Pero había tomado una decisión. Si Cervera firmaba el contrato con su hermano, le buscaría una secretaria y se marcharía de allí inmediatamente. Ganaría mucho más dinero trabajando en una agencia de publicidad, tendría más tiempo libre para estar con los niños y, sobre todo, no tendría que ver a un hombre al que le gustaría estrangular.

La idea era estupenda, pensó, dejando el ordenador por unos segundos. Pero en ese momento sonó el teléfono.

Eran las cinco en punto. Exactamente. ¡Era él! Intentando no pensar en el cosquilleo que sentía en el estómago, Georgie descolgó el auricular.
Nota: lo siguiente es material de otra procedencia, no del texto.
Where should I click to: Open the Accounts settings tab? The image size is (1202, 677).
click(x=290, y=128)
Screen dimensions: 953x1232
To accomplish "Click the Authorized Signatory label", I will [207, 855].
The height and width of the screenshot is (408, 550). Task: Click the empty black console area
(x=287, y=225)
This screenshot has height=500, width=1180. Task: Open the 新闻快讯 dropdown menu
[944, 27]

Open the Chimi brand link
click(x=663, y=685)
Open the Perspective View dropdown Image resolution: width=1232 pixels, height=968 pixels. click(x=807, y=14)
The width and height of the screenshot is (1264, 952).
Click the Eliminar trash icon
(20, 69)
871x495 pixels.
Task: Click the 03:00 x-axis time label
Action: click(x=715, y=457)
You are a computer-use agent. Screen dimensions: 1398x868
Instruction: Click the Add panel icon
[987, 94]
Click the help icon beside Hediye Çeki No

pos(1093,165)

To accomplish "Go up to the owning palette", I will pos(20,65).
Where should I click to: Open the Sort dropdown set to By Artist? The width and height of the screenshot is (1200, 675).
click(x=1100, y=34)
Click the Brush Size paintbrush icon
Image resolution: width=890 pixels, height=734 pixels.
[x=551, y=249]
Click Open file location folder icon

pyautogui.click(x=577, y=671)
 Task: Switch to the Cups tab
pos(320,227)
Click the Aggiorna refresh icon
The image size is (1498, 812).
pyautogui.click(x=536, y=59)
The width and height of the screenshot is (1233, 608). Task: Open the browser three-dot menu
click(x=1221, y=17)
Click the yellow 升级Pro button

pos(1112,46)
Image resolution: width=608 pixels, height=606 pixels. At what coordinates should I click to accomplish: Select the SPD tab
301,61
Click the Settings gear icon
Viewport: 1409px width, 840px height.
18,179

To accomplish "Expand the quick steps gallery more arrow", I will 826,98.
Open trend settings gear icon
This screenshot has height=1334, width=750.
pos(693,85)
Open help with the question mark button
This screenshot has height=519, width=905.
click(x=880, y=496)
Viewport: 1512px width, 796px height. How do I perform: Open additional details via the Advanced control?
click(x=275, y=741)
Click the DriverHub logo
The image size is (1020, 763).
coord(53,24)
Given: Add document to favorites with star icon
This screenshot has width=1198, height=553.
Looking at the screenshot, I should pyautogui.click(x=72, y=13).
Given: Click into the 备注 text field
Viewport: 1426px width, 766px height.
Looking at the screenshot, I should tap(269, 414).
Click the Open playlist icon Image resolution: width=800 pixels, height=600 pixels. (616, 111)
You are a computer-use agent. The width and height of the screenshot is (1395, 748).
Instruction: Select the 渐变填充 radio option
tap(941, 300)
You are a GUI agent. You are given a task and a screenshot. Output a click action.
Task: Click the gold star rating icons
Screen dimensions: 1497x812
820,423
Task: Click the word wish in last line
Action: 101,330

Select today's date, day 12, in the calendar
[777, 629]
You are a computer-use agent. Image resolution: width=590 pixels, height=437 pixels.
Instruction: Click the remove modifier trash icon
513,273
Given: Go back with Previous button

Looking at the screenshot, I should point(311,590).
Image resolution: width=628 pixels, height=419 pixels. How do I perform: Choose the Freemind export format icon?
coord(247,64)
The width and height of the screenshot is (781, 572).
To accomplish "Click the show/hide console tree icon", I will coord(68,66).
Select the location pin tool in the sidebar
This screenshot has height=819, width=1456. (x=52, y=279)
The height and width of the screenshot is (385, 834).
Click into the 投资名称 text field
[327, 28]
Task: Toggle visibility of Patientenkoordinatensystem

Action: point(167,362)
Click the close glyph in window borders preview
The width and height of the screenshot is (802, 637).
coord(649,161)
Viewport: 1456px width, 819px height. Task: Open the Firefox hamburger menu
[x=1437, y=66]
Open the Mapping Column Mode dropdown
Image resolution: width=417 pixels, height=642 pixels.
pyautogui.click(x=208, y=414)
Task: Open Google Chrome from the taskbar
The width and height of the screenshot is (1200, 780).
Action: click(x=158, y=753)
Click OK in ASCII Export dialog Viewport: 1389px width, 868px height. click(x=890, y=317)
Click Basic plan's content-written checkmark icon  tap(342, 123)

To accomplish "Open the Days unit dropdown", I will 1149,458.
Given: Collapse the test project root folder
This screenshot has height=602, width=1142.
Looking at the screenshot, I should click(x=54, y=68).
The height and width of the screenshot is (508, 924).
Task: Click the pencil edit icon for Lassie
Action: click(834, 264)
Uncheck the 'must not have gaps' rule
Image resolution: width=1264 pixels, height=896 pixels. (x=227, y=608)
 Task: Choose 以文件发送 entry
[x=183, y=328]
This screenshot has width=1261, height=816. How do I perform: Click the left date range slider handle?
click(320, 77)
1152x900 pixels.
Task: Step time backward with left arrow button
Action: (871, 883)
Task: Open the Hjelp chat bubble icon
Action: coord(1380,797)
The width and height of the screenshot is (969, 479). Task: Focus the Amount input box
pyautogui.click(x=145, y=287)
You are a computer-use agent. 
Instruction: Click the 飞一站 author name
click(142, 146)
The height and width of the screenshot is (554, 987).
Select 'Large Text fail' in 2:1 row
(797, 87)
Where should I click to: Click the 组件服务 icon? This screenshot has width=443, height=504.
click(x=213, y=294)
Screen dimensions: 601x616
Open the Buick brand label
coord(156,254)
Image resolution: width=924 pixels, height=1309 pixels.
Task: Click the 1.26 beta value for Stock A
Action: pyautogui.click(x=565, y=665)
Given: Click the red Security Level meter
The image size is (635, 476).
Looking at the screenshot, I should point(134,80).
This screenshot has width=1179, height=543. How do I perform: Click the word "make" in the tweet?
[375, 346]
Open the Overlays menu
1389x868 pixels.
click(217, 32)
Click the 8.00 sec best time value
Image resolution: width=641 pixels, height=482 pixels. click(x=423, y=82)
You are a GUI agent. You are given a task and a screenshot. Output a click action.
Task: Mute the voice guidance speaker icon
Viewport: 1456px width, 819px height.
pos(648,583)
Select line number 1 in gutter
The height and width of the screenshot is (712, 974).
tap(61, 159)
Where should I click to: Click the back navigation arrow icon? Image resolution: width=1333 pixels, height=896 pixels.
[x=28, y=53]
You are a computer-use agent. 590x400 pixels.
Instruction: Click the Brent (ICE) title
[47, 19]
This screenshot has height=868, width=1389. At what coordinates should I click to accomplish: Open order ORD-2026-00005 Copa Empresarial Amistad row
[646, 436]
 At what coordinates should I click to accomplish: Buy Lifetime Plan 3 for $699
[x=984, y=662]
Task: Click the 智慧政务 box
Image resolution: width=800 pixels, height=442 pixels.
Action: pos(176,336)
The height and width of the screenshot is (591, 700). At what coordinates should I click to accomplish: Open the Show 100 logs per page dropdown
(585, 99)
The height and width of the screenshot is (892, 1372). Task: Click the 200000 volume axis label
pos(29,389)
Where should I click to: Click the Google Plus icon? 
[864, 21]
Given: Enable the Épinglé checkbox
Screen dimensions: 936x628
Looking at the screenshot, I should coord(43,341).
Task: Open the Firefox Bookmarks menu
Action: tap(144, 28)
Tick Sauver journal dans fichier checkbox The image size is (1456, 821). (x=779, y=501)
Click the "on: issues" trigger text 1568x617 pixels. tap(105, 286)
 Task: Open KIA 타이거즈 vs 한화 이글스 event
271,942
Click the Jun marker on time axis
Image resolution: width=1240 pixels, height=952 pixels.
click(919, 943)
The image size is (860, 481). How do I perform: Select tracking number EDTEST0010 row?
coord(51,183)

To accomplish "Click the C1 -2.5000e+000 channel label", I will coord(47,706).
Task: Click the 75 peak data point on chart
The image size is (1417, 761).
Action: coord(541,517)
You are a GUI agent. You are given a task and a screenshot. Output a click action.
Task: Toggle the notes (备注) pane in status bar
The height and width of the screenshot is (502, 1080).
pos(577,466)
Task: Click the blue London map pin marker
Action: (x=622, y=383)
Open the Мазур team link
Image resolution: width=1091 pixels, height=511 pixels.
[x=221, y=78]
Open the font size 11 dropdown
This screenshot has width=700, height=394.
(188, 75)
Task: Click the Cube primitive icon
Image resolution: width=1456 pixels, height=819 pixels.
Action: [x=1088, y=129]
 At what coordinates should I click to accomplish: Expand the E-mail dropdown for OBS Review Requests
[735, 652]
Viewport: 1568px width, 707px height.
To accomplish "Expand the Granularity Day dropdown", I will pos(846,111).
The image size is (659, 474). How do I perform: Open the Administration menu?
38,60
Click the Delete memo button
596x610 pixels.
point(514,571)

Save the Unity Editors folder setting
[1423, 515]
—Constructora Millett, buenas tardes.

—¿Señorita Millett? Soy Matt Cervera. ¿Puedo hablar con su hermano?

—Un momento, por favor.

—Gracias.

Con una voz como esa sería un bombazo en el cine, pensó ella tontamente. ¡Era más profunda que la de Sean Connery! Y con aquel acento… Georgie tuvo que hacer un esfuerzo para controlar los latidos de su corazón mientras le pasaba la llamada a su hermano, horrorizada por aquellos pensamientos. Matt Cervera era un hombre desagradable y odioso. Punto y final.

Unos minutos después, Robert entraba en su despacho con una sonrisa en los labios. Antes de que lo dijera, Georgie supo cuál era la respuesta. Matt Cervera iba a firmar el contrato.